We started happy hour as the sun was setting. Big winds out today — we had to really block up our open doors to keep them from suddenly slamming shut. Now that I finally had an adapter I could hook up my Apple TV to the television and sign into Netflix. So started watching ‘Narcos’ — watched the first 2 episodes and had a little ‘at home’ wine and cheese party to go with it. By 10:00pm we were both having trouble staying awake — maybe that’s a sign that we’re now ‘acclimatized’ to the new time zone?? A bit of internet and then off to bed.
Today’s News: Sue just got an email from Millie that her mom died. Not entirely unexpected, but a sad note all the same.
Friday. I woke up at 6. It’s bright outside and the city is waking up. I went back to sleep. Next time I woke up it was the construction workers down below our open window who were mixing concrete to patch the driveway — and it was almost 9 o’clock. I got out of bed and made a couple of nice ‘real’ coffees for Sue and me with my Aeropress.
Sometime after we’d eaten our fresh mangos and toast with peanut butter there was a knock on the door. It’s Warren, the maintenance guy from down in the garage. Do I have jumper cables? Hmmm… I don’t know. I’ll get my shirt on and meet you in the garage.

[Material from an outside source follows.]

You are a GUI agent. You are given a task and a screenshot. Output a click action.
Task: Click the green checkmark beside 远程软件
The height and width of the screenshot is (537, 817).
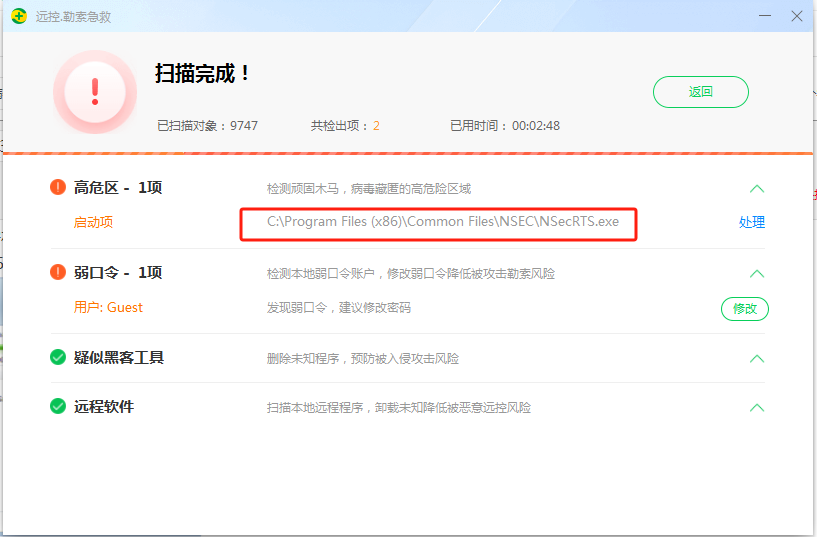pyautogui.click(x=58, y=407)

There’s a German tenant whose battery needs a boost. So now I need to get into Peter’s covered up car. Okay. I take of the cover and roll it up. Underneath is a reasonably clean white Volvo 2-door sporty car. I take the key apart as per Peter’s instructions, and unlock the door. Now what? The battery has been disconnected, but Peter has told me that there is a wrench in the car with which I can re-connect it. I find the wrench. Now I need to open the boot. Or the trunk. Or the hood. Or the bonnet. Whatever — but I don’t see any knob or handle to pull. Now I’ve got Warren, the maintenance man, and security guy, and the German dead battery guy, all offering suggestions. The German looks up the car on his Samsung phone. Shows me a diagram that indicates we may find a lever or cable in the trunk. I’ve pulled out the back armrest but I need the German’s phone-flashlight to see into the trunk. Nothing there. We all take turns getting into the car and pressing various buttons. Nothing. Finally they all wander back to the German’s car. I am perplexed. I bend way down under the dashboard and spot a red handle. Pull it. The hood pops. Ho-ho! I open the hood and spot the two red battery leads dangling. But where’s the battery? And how will I get into the trunk to get at the booster cables I’m not sure are in there?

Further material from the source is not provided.